Text passage
:::

The last graph is an actual graph, with nodes and links and everything!
This graph shows the top 15 most popular characters and their 5 top cooccurrences. Some characters are more correlated than others- for instance Harry is very correlated, whereas Charlie Weasley (CW on the left) is only in the graph since he is one of Nymphadora Tonks’ top five relationships. The graph naturally falls into cliques- marauder generation in the top left corner, next generation in the bottom right corner, Harry’s generation in the middle.
The grey circle near the middle is particularly interesting- after Harry and Hermione, the male and female leads of the Harry Potter series, Original Character is the most interconnected character. Fans have created their own characters to intermingle with seemingly every corner of the fandom, from the Marauder era, to next generation, to Tom Riddle Jr. By writing an original character, an author has engaged in an exercise of empathy- in the case of self insert fiction, they have wondered how they would handle situations in the Harry Potter universe, and in the case of a character separate from the author, they have wondered how this type of person would fit in. It is through original characters, as well as through breathing life into minor characters in the canon, that a reader can have a conversation with the author.
The Power of Fan Fiction
Overall, I embarked on this journey to learn how to make neat visualizations. I certainly learned something! There’s still a ton to learn about d3 as well as what makes a good visualization though. I suppose a good visualization lets you explore and discover and teaches something at the same time. I wasn’t sure what I would discover or learn from the resultant graphs, but I guess I’d summarize my findings by saying that fan fiction fills a space that is normally left empty.
What happens when an author publishes a story? The story goes out to readers who are often changed by these stories. They might reach out to the author and let them know, but other than that, the effects of a story are often lost. In Harry Potter, we grew up with a story that taught us themes of tolerance and love that followed JK Rowling’s beliefs. Unique to writing novels is the individualism of it- you don’t see blockbuster movies created by a single person and it’s not often that you see a song written, composed by, and sung all by the same artist.
While JK Rowling was able to share some themes, there was no space for discussion about how these topics were presented, whether with fans or with co-creators. So while Harry Potter has some strong female characters, some people of color, and one revealed after the fact gay character, JK Rowling is ultimately only one person with experiences based on that of a straight, white, woman. In the spirit of seeing an already loved story become better and more representative, fans insert their own experiences and in that way, perhaps we achieve a story better than the original, or at least one more representative of humanity. And that, to me, is pretty magical.

:::

Dataset
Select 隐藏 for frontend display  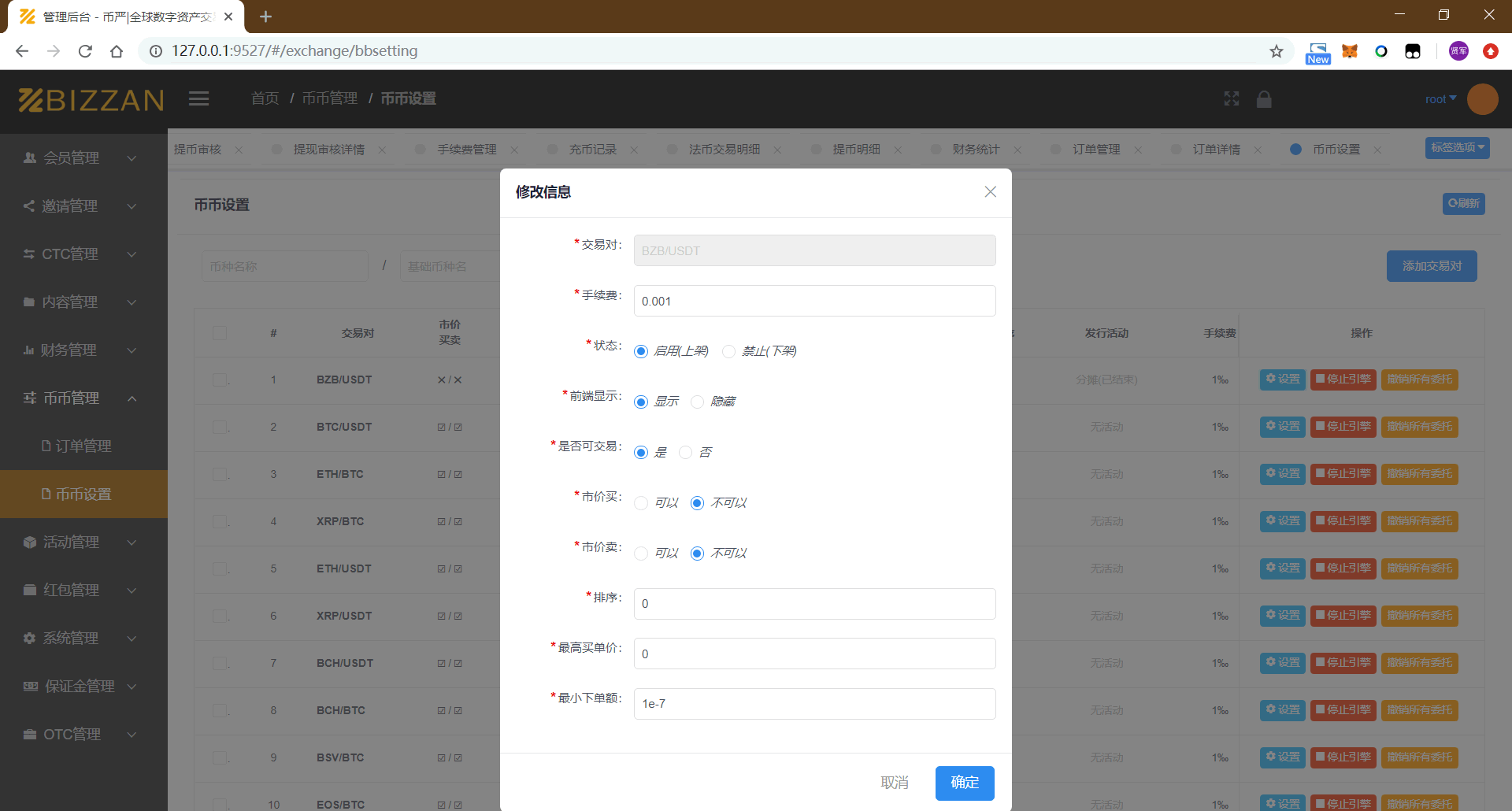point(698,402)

:::

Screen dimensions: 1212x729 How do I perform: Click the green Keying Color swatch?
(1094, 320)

:::

To-do list
**A)** The fan fiction passage says its character graph naturally falls into cliques. Name each clique and where it sits in the graph.
**B)** According to the fan fiction passage, why does Charlie Weasley appear in the graph?
The lines were taken from a separate source.

Final results
**A)**
- Marauder generation: top left corner
- Next generation: bottom right corner
- Harry's generation: middle

**B)** He is one of Nymphadora Tonks' top five relationships.